L'infraction est intentionnelle (B. CORBOZ, op. cit., n. 16 ad art. 162 CP).

3.4. En l'espèce, il est établi à teneur du dossier que le prévenu – qui était soumis à une clause de confidentialité ressortant expressément de son contrat de travail – a transmis à E______ des informations et documents concernant P______, soit le contrat fiduciaire, la lettre de vœux, le formulaire A, le "Deed of trust" et le "Deed appointing beneficiaries" et à Me V______ un rapport interne du 10 décembre 2012, détaillant son analyse juridique relative aux structures mises en place pour M______.

Force est tout d'abord de constater que les informations transmises ne constituent pas un "secret de fabrication", ce qui n'est pas contesté.

Il convient donc de déterminer si elles peuvent être qualifiées de "secret commercial".

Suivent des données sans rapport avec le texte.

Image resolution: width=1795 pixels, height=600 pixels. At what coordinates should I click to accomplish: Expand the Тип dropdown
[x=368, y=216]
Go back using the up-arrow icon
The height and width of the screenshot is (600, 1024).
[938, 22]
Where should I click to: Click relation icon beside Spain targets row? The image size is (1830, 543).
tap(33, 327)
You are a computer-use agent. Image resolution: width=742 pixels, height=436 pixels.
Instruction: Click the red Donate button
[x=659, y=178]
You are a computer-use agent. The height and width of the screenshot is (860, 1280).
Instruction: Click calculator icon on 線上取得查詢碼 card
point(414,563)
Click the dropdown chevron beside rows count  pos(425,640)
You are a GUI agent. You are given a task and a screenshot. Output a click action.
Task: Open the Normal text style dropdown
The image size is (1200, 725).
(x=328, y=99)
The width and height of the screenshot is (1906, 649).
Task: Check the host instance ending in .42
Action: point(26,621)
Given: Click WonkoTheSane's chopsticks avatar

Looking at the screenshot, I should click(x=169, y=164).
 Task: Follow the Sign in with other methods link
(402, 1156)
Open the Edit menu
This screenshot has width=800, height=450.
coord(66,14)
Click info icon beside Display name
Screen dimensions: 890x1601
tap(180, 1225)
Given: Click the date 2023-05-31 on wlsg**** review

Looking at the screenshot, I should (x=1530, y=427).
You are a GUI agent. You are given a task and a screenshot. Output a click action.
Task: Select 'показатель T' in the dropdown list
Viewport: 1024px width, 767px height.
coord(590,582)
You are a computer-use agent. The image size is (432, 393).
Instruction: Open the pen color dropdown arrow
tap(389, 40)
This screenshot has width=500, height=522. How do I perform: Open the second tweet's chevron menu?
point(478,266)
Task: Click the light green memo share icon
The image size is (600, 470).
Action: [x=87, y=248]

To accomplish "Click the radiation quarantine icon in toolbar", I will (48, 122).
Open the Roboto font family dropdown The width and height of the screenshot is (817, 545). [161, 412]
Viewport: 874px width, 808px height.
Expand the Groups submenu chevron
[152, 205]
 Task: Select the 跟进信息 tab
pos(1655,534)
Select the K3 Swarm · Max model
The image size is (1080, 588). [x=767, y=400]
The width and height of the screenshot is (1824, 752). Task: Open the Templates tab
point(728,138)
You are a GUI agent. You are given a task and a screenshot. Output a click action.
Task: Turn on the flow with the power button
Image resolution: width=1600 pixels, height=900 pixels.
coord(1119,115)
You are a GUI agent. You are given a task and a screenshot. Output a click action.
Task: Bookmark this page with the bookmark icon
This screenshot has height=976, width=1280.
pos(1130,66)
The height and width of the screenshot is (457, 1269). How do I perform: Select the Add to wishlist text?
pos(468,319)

S'il est exact que le prévenu, eu égard au secret auquel il était contractuellement tenu, a révélé des informations confidentielles à des tiers, force est de constater que celles- ci ne peuvent toutefois pas être qualifiées de "secret commercial" au sens de la jurisprudence précitée et que la question d'une violation contractuelle par le prévenu relève par conséquent exclusivement des juridictions civiles.

En l'occurrence, l'on ne voit pas quelle incidence sur le résultat commercial de la société aurait eu la transmission des documents précités à un tiers, ceux-ci ne se rapportant pas à des questions techniques, organisationnelles ou financières spécifiques de la société et n'influençant par conséquent pas le chiffre d'affaires ou la capacité concurrentielle de celle-ci. De plus, la détention de ces informations ne procurerait pas un quelconque avantage sur le marché. Les recourantes n'établissent d'ailleurs pas cette condition, se contentant de prêter au prévenu et à E______ des intentions de leur nuire et de s'enrichir, supputations qui ne sont au demeurant pas relevantes dans l'examen des conditions de l'art. 162 CP.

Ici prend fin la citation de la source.